In an effort to curtail the rampant inflation in the beleaguered South-American economy, the president explained on TV how the new currency will be rolled out:
The new bolivar will be issued on August 20th and will be tied to the petro…We will also knock five zeros off the bolivar
Venezuela has experienced staggering levels of inflation since the economy began its collapse in 2014 after a crash in oil prices destabilised its socialist economic system.
With annual inflation reportedly heading for 1 million per cent, president Maduro had originally planned to cut only three zeroes from the bolivar – but the new measure seems to be borne of an increasing desire for drastic action.

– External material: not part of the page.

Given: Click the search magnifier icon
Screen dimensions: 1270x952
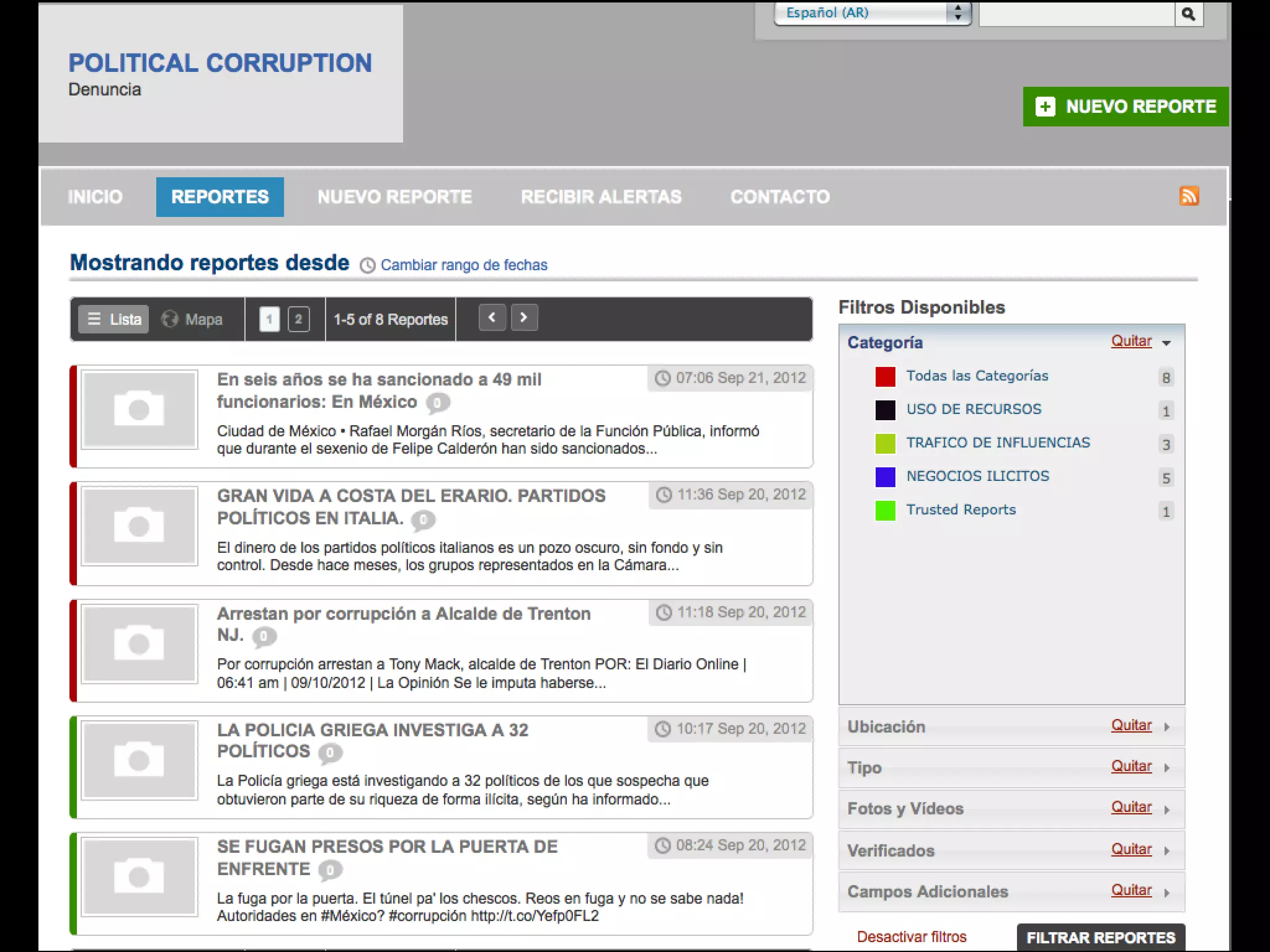Looking at the screenshot, I should (1188, 14).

Although no details have been put forward regarding how precisely the new bolivar will be linked to the oil-backed petro, the cryptocurrency has not had a smooth beginning.

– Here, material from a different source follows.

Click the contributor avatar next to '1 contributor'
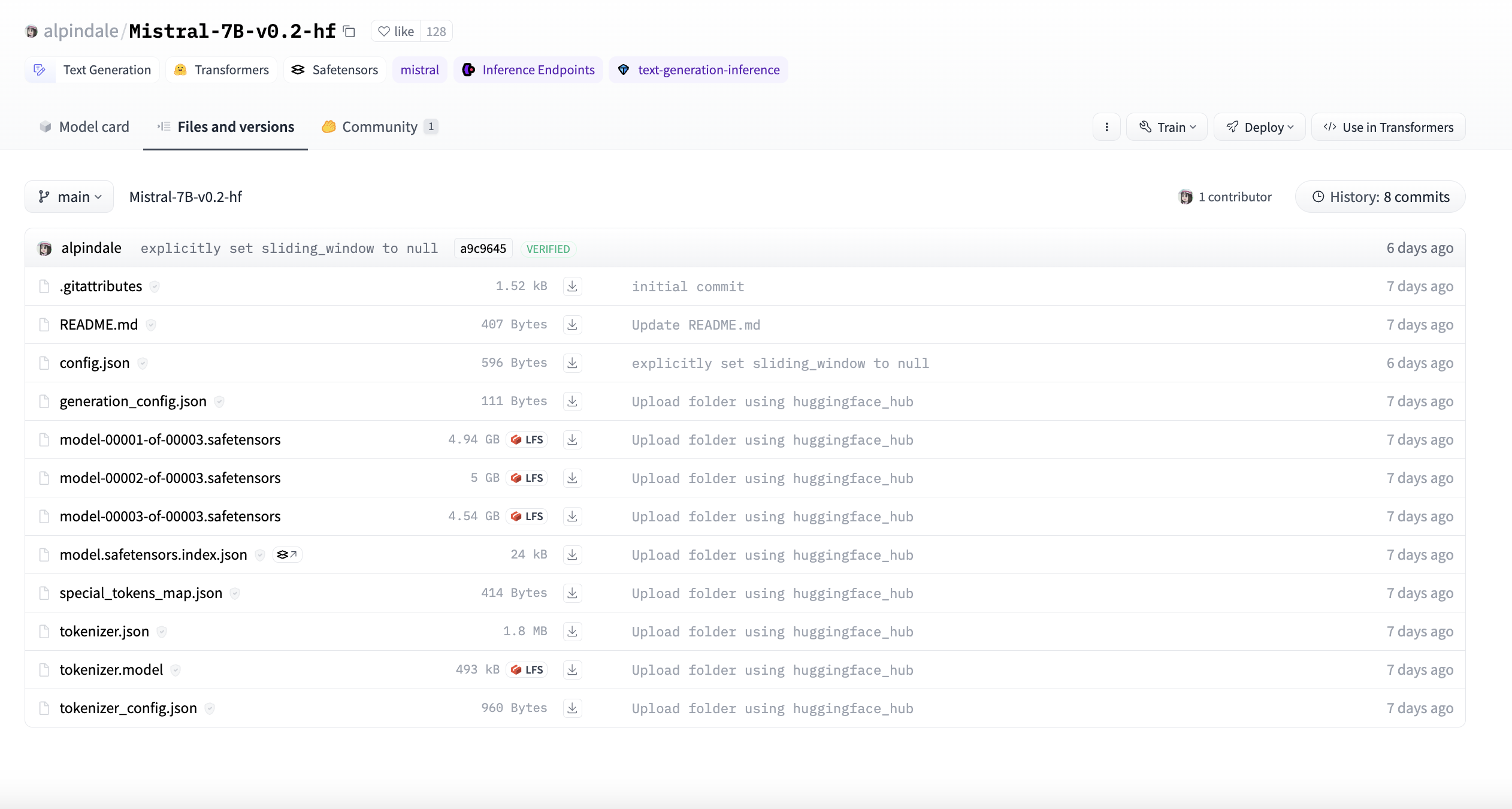 pyautogui.click(x=1186, y=197)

Declared unconstitutional by the country’s national assembly, US President Trump has banned American citizens from investing in the cryptocurrency.
With Maduro having touted the new coin as a means of circumventing sanctions – and making the dubious claim that the petro raised $5 billion in the first few weeks of pre-sale – it is understandable that cryptocurrency experts are highly sceptical of the Petro and its ability to save the Venezuelan economy.
While the government claims it is suffering from an “economic war” due to economic sanctions from the US and the EU (among other nations), it is unclear whether the new state-backed cryptocurrency will help the country out its dire predicament.